Start of Text shown

Requirements -Results registered with OFA
Eye Examination-ACVO Ophthalmologist
Patellar Luxation
Hip Dysplasia
Elective (3 of the following) by approved Lab or Specialist
Congenital Caridiac Exam
Advanced Cardiac Exam
OFA Elbow Evaluation
OFA Thyroid
DNA-Based- approved Labatory w/ results registered with the OFA
vWD (von Willebrand’s)
NCA (Bandara’s Syndrome)
DM (Degenerative Myelopathy)
CMR(Canine Multifocal Retinopathy)
Other Recommended/Suggested Tests (Optional)
OFA Legg-Calves-Perthes evaluation
DNA -Based approved Labatory w/ results registered with the OFA
PH (Primary Hyperoxaluria)
HU (Hyperuricosuria)
CDPA (Chondrodysplasia)
CDDY (Chondrodystrophy

Breed Welfare Code of Ethics Breeder takes extreme pride in their puppies and dogs – puppies and their parents live in the breeders home, not in a kennel environment; never locked in a cage without love and socialization. A Code of Ethics Breeder commits to ensuring that their puppies have crucial early socialization in order to help the puppy properly develop. They are there to assist the new puppy buyer with any question or concern regarding their new family member.

End of Text shown
Start of Data supplied

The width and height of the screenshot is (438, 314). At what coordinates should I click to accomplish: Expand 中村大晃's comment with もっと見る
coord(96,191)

End of Data supplied
Start of Data supplied

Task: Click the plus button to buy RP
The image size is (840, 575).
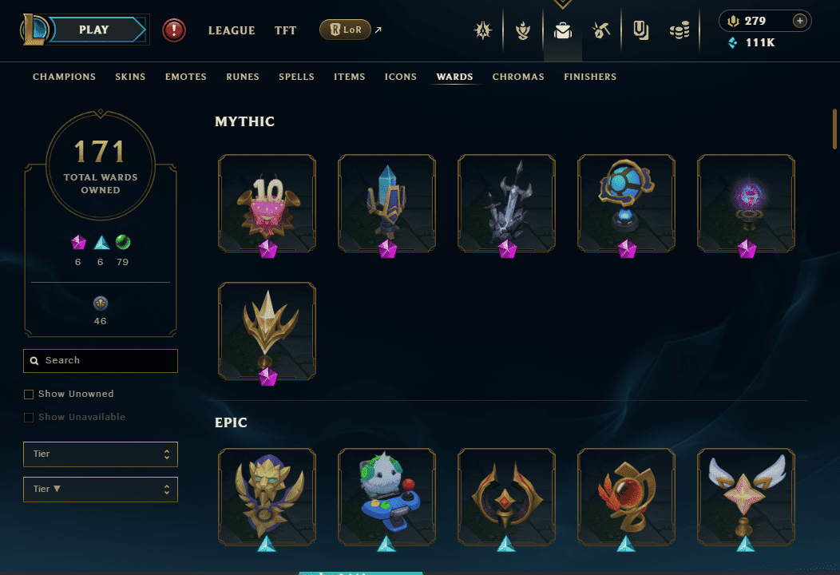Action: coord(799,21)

End of Data supplied

* **Your tasks**:
[a] Starting with "CDPA (Chondrodysplasia)" and going on through "new family member.", write out the text on breeder health testing and ethics again, changing "kennel" to "boarding facility".
[b] Carry on the text on breeder health testing and ethics past its final sentence.

* **Answers for the tasks**:
[a]
CDPA (Chondrodysplasia)
CDDY (Chondrodystrophy

Breed Welfare Code of Ethics Breeder takes extreme pride in their puppies and dogs – puppies and their parents live in the breeders home, not in a boarding facility environment; never locked in a cage without love and socialization. A Code of Ethics Breeder commits to ensuring that their puppies have crucial early socialization in order to help the puppy properly develop. They are there to assist the new puppy buyer with any question or concern regarding their new family member.

[b]
Breed Welfare Code of Ethics Breeder places their puppies with only the best possible families. In most cases, the potential buyer must complete a screening questionnaire and/or go through an interview with the breeder.

Breed Welfare Code of Ethics Breeders have a lifetime commitment to each of the puppies they sell. They are agreeable to continued contact with each new family , welcoming photos and enjoying stories.  Most require that if circumstances arise in which the puppy/dog must be re-homed, it is with their assistance. Companion puppies are sold under a spay or neuter contract with the goals of protecting the individual dogs health and the breed’s future by only allowing the best possible specimens to be bred.

Breed Welfare Code of Ethics Breeders give up personal time to volunteer for the breed  and club in addition to the time they spend with their own personal dogs.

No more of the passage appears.